SAM : Sequence alignment and modeling software system

/**************************************************************************\
 *  SAM:  Sequence Alignment and Modeling Software System                 *
 *                                                                        *
 *  Baskin Center for Computer Engineering and Information Sciences       *
 *  University of California, Santa Cruz                                  *
 *                                                                        *
 *  Copyright 1992-1995, The Regents of the University of California      *
 *                                                                        *
 *  Citations:  A. Krogh et al., JMB 235:1501-1531, Feb. 1994.            *
 *              R. Hughey, A. Krogh, UCSC TR UCSC-CRL-95-7, Jan 1994      *
 *                                                                        *
 *  Distributed for non-commercial use only.                              *
 *                                                                        *
 *  Questions or comments to sam-info@cse.ucsc.edu                        *
\**************************************************************************/


The Sequence Alignment and Modeling system (SAM) is a collection of
flexible software tools for creating, refining, and using linear
hidden Markov models for biological sequence analysis.  The model
states can be viewed as representing the sequence of columns in a
multiple sequence alignment, with provisions for arbitrary
position-dependent insertions and deletions in each sequence.  The
models are trained on a family of protein or nucleic acid sequences
using an expectation-maximization algorithm and a variety of
algorithmic heuristics.  A trained model can then be used to both
generate multiple alignments and search databases for new members of
the family.  SAM is written in the C programming language for Unix
machines and MasPar parallel computers, and includes extensive
documentation.

The algorithms and methods used by SAM have been described in several
pioneering papers from the University of California, Santa Cruz.
These papers (citations below), as well as the SAM software suite, are
available via anonymous ftp to ftp.cse.ucsc.edu in the pub/protein
directory, or via the World-Wide Web to
http://www.cse.ucsc.edu/research/compbio/sam.html.

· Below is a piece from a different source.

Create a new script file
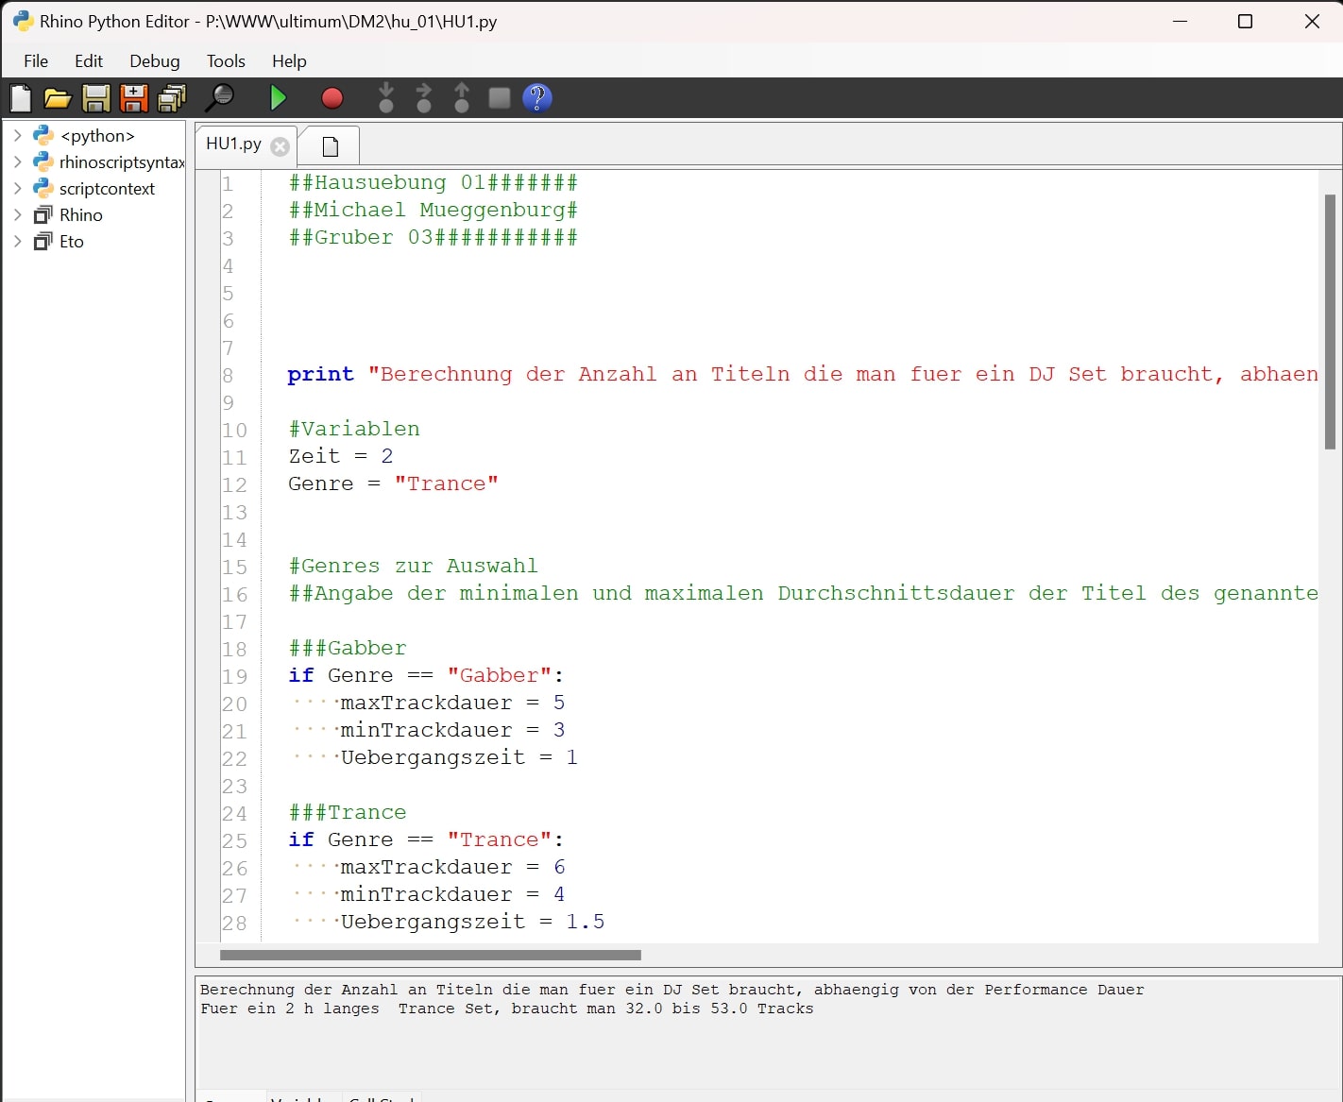The height and width of the screenshot is (1102, 1343). pos(20,97)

The software is freely available for non-commercial research use,
however you will need an encryption key to decrypt the
pub/protein/sam1.0.tar.Z.crypt file available from the ftp server or
the WWW page.  Please send email to sam-info@cse.ucsc.edu to receive
the key or to make other arrangements if you do not have the crypt
utility.  The unencrypted documentation (UCSC Technical Report
UCSC-CRL-95-7) is in pub/protein/sam1.0_doc.ps.Z.

Although we plan to create an email or WWW server in the future, one
is currently not available.  If you wish to use SAM, you must grab the
code and compile it yourself, a process we have tried to make as
painless as possible.

Richard Hughey
Anders Krogh

sam-info@cse.ucsc.edu
http://www.cse.ucsc.edu/research/compbio/sam.html
-----------------------------------
Related papers:

A. Krogh, M. Brown, I. S. Mian, K. Sjolander, and D. Haussler.
 Hidden Markov models in computational biology: Applications to
 protein modeling.
 Journal of Molecular Biology, 235:1501--1531, February 1994.

R. Hughey and A. Krogh,
 SAM: Sequence alignment and modeling software system.
 Technical Report UCSC-CRL-95-7, University of California,
 Santa Cruz, CA, January 1995.

M. P. Brown, R. Hughey, A. Krogh, I. S. Mian, K. Sjolander, and D. Haussler.
 Using Dirichlet mixture priors to derive hidden Markov models
   for protein families.
 In L. Hunter, D. Searls, and J. Shavlik, editors,  Proc. of First
 Int. Conf. on Intelligent Systems for Molecular Biology, pages 47--55, Menlo
 Park, CA, July 1993. AAAI/MIT Press.

D. Haussler, A. Krogh, I. S. Mian, and K. Sjolander.
 Protein modeling using hidden Markov models: Analysis of globins.
 In  Proceedings of the Hawaii International Conference on System
  Sciences, volume 1, pages 792--802, Los Alamitos, CA, 1993. IEEE Computer
  Society Press.

R. Hughey.
 Massively parallel biosequence analysis.
 Technical Report UCSC-CRL-93-14, University of California, Santa
  Cruz, CA, April 1993.

A. Krogh, I. S. Mian, and D. Haussler.
 A hidden Markov model that finds genes in  E. coli DNA.
  Nucleic Acids Research, 1994.
 in press.

=============================================================================
Information sur la version 1.1 (28.10.95)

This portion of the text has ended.